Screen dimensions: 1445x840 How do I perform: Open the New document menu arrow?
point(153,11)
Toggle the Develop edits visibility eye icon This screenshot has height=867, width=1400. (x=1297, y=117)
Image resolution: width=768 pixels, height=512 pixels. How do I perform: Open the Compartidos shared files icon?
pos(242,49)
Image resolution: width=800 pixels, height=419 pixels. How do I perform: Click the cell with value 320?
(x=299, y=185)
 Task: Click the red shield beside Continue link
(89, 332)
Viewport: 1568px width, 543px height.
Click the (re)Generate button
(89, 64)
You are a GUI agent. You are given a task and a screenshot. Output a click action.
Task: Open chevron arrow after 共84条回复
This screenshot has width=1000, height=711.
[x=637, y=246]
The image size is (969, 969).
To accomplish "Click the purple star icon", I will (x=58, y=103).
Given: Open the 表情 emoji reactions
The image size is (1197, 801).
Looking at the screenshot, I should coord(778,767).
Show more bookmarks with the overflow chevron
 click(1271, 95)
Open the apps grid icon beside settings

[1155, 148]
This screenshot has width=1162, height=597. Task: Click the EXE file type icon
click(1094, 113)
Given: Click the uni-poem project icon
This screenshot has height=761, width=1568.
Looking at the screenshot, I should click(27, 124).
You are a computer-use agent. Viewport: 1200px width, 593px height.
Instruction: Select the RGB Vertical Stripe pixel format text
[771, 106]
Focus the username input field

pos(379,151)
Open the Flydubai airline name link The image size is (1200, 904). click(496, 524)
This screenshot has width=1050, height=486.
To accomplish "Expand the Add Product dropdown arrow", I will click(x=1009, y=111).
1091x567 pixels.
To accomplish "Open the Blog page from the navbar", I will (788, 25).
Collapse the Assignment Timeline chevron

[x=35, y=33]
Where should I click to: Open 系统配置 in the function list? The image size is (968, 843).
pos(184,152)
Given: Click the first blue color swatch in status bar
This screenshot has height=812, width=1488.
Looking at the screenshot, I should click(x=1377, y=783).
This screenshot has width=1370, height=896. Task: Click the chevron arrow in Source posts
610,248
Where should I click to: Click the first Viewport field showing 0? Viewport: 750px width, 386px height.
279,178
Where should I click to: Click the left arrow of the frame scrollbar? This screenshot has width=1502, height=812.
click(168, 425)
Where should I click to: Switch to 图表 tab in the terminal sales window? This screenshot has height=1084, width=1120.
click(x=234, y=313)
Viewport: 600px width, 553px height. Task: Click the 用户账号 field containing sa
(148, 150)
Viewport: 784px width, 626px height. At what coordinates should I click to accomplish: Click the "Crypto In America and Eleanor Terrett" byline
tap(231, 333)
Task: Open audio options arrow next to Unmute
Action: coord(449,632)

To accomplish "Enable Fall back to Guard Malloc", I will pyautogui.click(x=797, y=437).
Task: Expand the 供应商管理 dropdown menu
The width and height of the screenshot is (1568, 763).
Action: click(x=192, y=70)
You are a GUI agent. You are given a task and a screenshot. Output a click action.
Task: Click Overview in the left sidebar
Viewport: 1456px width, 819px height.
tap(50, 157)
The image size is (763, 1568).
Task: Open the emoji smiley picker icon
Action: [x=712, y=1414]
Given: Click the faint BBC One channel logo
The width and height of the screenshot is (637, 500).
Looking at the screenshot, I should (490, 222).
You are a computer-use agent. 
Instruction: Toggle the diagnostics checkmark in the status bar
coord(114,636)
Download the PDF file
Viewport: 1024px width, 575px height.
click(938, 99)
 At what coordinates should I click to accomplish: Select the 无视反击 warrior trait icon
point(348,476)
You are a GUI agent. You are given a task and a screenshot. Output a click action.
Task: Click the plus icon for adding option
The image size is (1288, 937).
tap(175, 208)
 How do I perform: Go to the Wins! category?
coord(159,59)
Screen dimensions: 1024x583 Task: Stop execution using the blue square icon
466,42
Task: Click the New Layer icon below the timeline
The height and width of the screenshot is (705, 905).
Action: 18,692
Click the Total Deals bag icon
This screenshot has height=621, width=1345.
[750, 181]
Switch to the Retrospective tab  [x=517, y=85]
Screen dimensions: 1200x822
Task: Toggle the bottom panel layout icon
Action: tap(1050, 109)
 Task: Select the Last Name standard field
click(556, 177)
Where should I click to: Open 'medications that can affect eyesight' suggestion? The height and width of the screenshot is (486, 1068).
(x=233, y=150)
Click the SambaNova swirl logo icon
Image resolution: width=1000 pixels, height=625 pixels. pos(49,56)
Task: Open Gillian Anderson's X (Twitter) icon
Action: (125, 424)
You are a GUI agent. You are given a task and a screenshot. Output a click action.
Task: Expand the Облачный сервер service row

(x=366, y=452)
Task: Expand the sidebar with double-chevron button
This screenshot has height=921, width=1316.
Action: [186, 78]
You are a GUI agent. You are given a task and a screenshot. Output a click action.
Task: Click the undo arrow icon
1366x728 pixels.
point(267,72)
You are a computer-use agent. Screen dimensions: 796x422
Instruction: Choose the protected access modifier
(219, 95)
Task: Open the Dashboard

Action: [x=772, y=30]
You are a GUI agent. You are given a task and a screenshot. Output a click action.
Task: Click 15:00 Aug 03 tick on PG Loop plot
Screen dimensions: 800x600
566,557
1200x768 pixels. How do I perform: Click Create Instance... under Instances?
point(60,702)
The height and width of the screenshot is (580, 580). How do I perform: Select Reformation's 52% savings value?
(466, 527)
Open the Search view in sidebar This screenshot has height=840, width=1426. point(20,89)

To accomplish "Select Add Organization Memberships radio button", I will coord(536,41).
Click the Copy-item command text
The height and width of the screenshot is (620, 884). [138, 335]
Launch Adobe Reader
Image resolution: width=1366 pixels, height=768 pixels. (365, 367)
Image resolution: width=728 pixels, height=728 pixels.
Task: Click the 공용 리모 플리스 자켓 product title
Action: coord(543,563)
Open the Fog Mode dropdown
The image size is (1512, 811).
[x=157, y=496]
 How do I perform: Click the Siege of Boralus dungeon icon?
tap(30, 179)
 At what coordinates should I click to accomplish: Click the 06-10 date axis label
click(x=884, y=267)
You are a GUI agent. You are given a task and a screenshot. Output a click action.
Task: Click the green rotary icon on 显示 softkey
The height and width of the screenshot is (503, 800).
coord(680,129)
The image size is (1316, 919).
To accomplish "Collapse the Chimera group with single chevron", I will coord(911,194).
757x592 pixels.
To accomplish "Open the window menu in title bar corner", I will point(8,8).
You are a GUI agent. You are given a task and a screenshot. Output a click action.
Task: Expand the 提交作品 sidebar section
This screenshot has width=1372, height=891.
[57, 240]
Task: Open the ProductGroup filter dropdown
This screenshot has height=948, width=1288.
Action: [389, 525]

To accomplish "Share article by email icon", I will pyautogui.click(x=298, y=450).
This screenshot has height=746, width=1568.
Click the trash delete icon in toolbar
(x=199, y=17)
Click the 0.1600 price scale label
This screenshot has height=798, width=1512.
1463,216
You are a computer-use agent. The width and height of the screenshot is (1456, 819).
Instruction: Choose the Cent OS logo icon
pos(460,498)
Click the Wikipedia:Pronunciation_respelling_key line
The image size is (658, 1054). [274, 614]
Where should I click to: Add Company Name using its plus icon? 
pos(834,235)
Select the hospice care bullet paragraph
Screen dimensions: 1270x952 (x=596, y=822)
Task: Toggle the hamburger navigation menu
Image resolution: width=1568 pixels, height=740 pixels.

Istruzioni da seguire>
Riscriva integralmente le righe comprese tra quella che contiene "date axis label" e quella che contiene "Action: [389, 525]", estremi inclusi, e soltanto queste. Moltiplichi per 0,75 ogni coordinata e la arrotondi all'intero più vicino, con le metà arrotondate per eccesso.

La soluzione>
 At what coordinates should I click to accomplish: Click the 06-10 date axis label
click(x=663, y=200)
You are a GUI agent. You are given a task and a screenshot. Output a click action.
Task: Click the green rotary icon on 显示 softkey
The height and width of the screenshot is (503, 800).
coord(510,97)
The image size is (1316, 919).
To accomplish "Collapse the Chimera group with single chevron", I will coord(683,146).
757x592 pixels.
To accomplish "Open the window menu in title bar corner", I will point(6,6).
You are a GUI agent. You are given a task and a screenshot. Output a click action.
Task: Expand the 提交作品 sidebar section
This screenshot has width=1372, height=891.
[43, 180]
Task: Open the ProductGroup filter dropdown
This screenshot has height=948, width=1288.
Action: [292, 394]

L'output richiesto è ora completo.